Better outcomes seen with atebimetinib vs. standard treatment

Additionally, patients given atebimetinib are showing better outcomes than standard-of-care benchmarks in other measures, such as time to disease progression and overall response rates. The experimental therapy is also showing an acceptable safety profile, according to Immuneering. The only common serious safety issues reported in patients given atebimetinib have been low blood cell counts, which is a well-established side effect of GnP chemotherapy.

“Based on the exceptional data from the ongoing Phase 2a clinical trial of atebimetinib in combination with mGnP in first-line pancreatic cancer, we believe atebimetinib has the potential to deliver extraordinary overall survival with both durability and tolerability, two patient-centered essentials that oncologists have long struggled to balance,” said Igor Matushansky, Immuneering’s chief medical officer.

In the first half of this year, Immuneering expects to provide further data on a wider group of patients — more than 50 first-line pancreatic cancer patients, Matushansky noted. Added to these data, those results will involve “additional patients we previously announced we planned to enroll, who are approaching sufficient median follow up time for presentation,” the executive noted.

“We are excited to see that overall survival in the expanded cohort is trending consistently with what we have reported in the original 34 patients,” Matushansky said.

Based on the exceptional data from the ongoing Phase 2a clinical trial of atebimetinib in combination with [chemotherapy] in first-line pancreatic cancer, we believe atebimetinib has the potential to deliver extraordinary overall survival with both durability and tolerability, two patient-centered essentials that oncologists have long struggled to balance.

Immuneering has also announced plans for a Phase 3 trial to further test atebimetinib in people with pancreatic cancer. That study, dubbed MAPKeeper 301, is expected to start this year.

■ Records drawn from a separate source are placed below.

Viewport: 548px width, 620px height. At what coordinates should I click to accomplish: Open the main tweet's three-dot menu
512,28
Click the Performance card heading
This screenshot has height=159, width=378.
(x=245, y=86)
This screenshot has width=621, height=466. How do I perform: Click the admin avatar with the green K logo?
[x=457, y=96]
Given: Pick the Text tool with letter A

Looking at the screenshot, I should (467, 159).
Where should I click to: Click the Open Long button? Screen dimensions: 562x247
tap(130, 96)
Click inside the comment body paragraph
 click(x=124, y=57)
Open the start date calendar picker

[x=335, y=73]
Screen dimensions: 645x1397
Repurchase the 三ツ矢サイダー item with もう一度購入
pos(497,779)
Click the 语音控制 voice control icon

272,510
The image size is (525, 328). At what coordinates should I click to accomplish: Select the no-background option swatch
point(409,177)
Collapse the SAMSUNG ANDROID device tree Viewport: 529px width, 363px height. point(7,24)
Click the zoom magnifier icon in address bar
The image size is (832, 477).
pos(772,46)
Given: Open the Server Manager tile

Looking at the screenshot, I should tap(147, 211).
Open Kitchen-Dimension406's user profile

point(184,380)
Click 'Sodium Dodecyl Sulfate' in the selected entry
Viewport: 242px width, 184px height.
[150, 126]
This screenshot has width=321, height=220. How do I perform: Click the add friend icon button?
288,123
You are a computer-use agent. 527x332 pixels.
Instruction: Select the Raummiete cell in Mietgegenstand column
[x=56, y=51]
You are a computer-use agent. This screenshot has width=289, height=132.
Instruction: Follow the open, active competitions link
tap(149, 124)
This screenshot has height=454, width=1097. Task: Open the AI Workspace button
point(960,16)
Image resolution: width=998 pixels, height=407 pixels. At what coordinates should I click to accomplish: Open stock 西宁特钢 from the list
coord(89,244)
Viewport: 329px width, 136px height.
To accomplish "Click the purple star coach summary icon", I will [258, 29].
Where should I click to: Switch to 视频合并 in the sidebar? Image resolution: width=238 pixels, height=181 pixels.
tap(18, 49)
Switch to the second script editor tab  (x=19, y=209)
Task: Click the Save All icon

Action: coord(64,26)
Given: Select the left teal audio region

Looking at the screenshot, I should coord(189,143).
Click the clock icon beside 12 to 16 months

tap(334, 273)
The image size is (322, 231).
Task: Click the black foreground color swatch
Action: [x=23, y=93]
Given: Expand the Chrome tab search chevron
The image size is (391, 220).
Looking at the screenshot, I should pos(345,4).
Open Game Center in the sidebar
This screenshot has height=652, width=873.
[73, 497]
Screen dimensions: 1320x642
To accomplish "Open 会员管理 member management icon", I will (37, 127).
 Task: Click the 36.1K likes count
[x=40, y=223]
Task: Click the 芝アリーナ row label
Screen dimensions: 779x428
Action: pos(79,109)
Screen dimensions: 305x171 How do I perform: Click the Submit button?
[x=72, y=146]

The U.S. Food and Drug Administration (FDA) and the European Medicines Agency (EMA) both recently okayed the trial’s design.

“Having recently reached alignment on our planned pivotal Phase 3 clinical trial design with the FDA and EMA, with overall survival as our primary endpoint, we plan to dose the first patient in our MAPKeeper 301 pivotal trial in mid-2026, as we move to bring this new treatment option to patients as expeditiously as possible,” Zeskind said.